Rooted; includes branch lengths.

with the following features available:
        'height',       'height_0.95_HPD',      'height_median',        'height_range', 'length',
        'length_0.95_HPD',      'length_median',        'length_range', 'posterior',    'rate',
        'rate_0.95_HPD',        'rate_median',  'rate_range'.
> tr <- read.beast("./treefile.nexus.txt")
> tr
'treedata' S4 object that stored information of
        './treefile.nexus.txt'.

...@ phylo:
Phylogenetic tree with 936 tips and 197 internal nodes.

Tip labels:
  Pingxiang/JX5/2020//EPI_ISL_421252/_000, Jiangxi/IVDC-JX-002/2020//EPI_ISL_4_001, 20200110302_2020-1-10_Wuhan_L, Wuhan/HB-WH4-197/2020//EPI_ISL_4549_002, YB20200116082_2020-1-16_Wuhan_L, 20200110425_2020-1-10_Wuhan_L, ...
Node labels:
  NODE_0000000, NODE_0000001, NODE_0000005, NODE_0000016, NODE_0000018, NODE_0000029, ...

Rooted; includes branch lengths.

with the following features available:
        'mutations'.
> tr@data
# A tibble: 674 x 2
   mutations  node
   <list>     <chr>
 1 <chr [1]>  938
 2 <chr [2]>  3
 3 <chr [1]>  4
 4 <chr [10]> 5
 5 <chr [1]>  6
 6 <chr [2]>  7
 7 <chr [1]>  939
 8 <chr [2]>  8
 9 <chr [2]>  9
10 <chr [2]>  10
# … with 664 more rows
>
GuangchuangYu commented 3 years ago

I obtained the tree file through IQTree and exported the file in nexus format by figtree

As mentioned by @wook2014 , the file was exported by FigTree. This is weird, as FigTree is expected to export BEAST compatible NEXUS file. Please confirm it.

PS: both software tools are all written by Andrew Rambaut.

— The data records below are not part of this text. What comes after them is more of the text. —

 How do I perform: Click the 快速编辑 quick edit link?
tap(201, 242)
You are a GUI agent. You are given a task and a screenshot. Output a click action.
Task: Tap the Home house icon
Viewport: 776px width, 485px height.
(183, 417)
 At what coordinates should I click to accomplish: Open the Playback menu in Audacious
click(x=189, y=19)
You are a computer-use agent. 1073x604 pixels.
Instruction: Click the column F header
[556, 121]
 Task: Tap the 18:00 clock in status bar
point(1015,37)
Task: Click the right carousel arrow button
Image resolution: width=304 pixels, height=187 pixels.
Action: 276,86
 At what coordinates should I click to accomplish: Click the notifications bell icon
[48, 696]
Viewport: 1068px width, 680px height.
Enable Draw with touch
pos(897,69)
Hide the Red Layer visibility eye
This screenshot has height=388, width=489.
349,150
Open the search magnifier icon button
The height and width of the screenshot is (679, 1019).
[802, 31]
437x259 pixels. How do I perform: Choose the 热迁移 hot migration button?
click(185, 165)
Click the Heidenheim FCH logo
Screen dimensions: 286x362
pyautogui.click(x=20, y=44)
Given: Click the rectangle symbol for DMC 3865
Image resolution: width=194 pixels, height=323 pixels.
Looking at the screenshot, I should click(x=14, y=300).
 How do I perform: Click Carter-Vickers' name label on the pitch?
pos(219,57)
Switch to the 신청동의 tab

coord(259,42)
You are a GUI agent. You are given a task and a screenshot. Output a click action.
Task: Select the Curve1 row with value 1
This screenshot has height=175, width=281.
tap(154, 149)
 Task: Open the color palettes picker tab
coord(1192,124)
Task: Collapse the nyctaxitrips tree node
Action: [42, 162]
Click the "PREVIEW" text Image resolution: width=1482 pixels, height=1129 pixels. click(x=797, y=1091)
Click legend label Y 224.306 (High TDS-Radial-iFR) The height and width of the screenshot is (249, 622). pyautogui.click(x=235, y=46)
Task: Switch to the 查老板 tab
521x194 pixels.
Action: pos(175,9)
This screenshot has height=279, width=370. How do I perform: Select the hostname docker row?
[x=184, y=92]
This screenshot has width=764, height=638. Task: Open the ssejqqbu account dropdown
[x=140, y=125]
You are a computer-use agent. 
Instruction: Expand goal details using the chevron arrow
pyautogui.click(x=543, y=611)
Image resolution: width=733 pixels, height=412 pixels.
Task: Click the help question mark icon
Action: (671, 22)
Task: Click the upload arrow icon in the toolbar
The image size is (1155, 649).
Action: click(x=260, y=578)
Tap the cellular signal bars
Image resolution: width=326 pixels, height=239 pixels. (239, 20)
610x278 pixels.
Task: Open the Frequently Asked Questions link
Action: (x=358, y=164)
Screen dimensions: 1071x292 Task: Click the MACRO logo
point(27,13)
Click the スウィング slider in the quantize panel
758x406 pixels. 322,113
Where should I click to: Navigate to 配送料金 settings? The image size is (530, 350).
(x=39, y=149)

xiangpin commented 3 years ago

I have reopened this file with FigTree, it can work, then I reexported it to a nexus file. And It is weird, the statisicial information is after the labels, not after edge length. But the multiple value also does not have {} . eg.t1[&mutation="test1","test2","test3"]:0.008

Then I rexport the example file of FigTree, but if multiple value is numeric type, which does have {}.

test9.nexus.txt

brj1 commented 3 years ago

@xiangpin It looks like the 'multiple' values of the metadata in the file are contained in a single set of quotation marks, not multiple sets as you show. i..e. t1[&mutation="test1,test2,test3"]:0.008 instead of t1[&mutation="test1","test2","test3"]:0.008

xiangpin commented 3 years ago

Yes, you are right. But they are not contained in a {}. So the original read.beast does not parse it well since it extract the annotation according the marks ={,}. In addition, they (t1[&mutation="test1,test2,test3"]:0.008 and t1[&mutation="test1","test2","test3"]:0.008) are both parsed well since the quotations will be removed in the process.